Resulta sencillamente demencial el demagógico planteamiento de «muchos países, cada uno con sus normas». Para ganar dinero en todos y cada uno de ellos se adecuan sin problemas a esas mismas normas, particularidades y legislaciones. Son como una gran empresa petrolífera que viene a Europa a extraer el crudo y no tiene problemas en adecuarse a cómo hacerlo en cada país. Sin embargo, luego se quejan y se preocupan porque las aduanas funcionan de manera diferente, lo que evita que cumplan con sus obligaciones. Afrontémoslo. Vienen, actúan, ofrecen servicio y se llevan pingües beneficios. Pero no cumplen más que a medias, emplean burdas excusas para hacer lo que les plazca y resulta evidente que no tienen una clara intención de cumplir hasta que les plantemos cara. Nuestras autoridades y legisladores deben impedir que campen a sus anchas en nuestros mercados. Deben regular su actividad y hacer que respeten la ley de la misma manera que se les exige a las empresas nacionales.
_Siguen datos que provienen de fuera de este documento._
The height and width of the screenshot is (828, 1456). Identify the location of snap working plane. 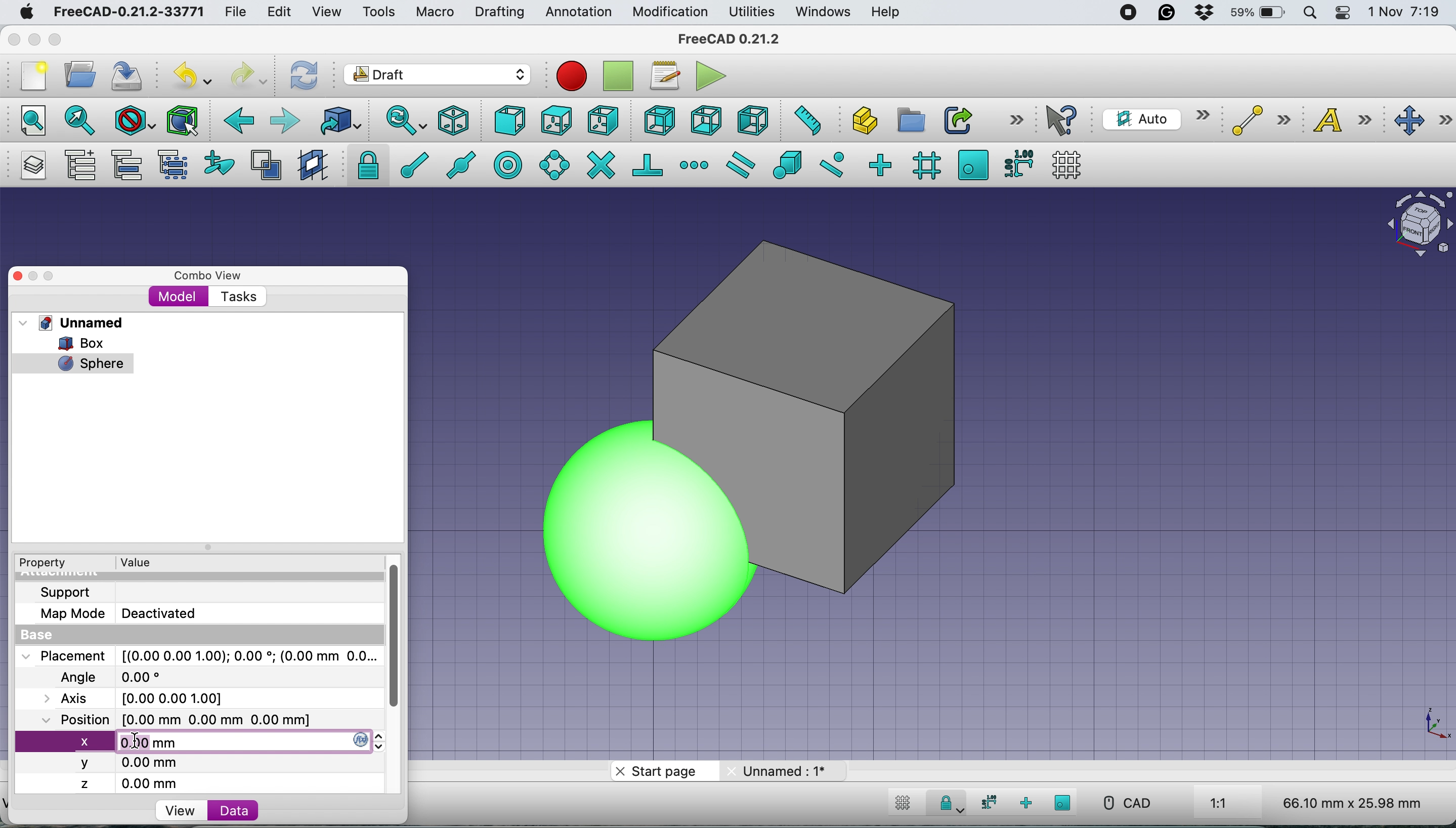
(1063, 803).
Como nota sarcástica, me gustaría añadir que es muy cierto que en Europa no solemos actuar «todos a una», y que las legislaciones de cada país son diferentes. Pero una de las pocas cosas en la que hemos logrado ponernos de acuerdo las autoridades de todo el mundo es la preocupación por los abusos de Google. Por eso las agencias de protección de datos de multitud de países, entre los que se cuentan Canadá, Irlanda, Reino Unido, Italia, Alemania, Nueva Zelanda, Francia, Países Bajos, España e Israel, escribieron a Eric Schmidt una carta conjunta mostrándole «inquietud y malestar a raíz de los problemas de privacidad de Google Buzz». En otra carta remitida a la empresa, más de 1.500 expertos en privacidad y autoridades de multitud de países se mostraban «preocupados por las nuevas aplicaciones de Google y su decepcionante respeto a las normas más elementales de privacidad». Somos diferentes a escala internacional y, como decían los representantes de la empresa, es difícil ponerse de acuerdo. Pero para una vez que lo estamos… igual es porque hay motivos para ello.
En enero de 2011, los abogados del Estado determinaron que «Google se lucra con el rastreo de datos personales», y reclamaron el derecho de los usuarios a que «les dejen en paz». Según los abogados del Estado, «la compañía almacena en sus ficheros toda la información que capta, posee enlaces directos a los servidores y se lucra del tratamiento de los datos gracias a su posición dominante». Todo ello surgió a raíz del caso de un médico imputado en 1991 por un delito del que poco después fue exonerado. Al teclear su nombre en Google aparecía la imputación, pero no así su posterior absolución. Según los abogados de Google, si la Audiencia Nacional acepta la propuesta de la AEPD de retirar esa información se estaría «censurando internet». Y éste no es más que uno de los casi cien casos abiertos en España ante la AEPD contra la empresa.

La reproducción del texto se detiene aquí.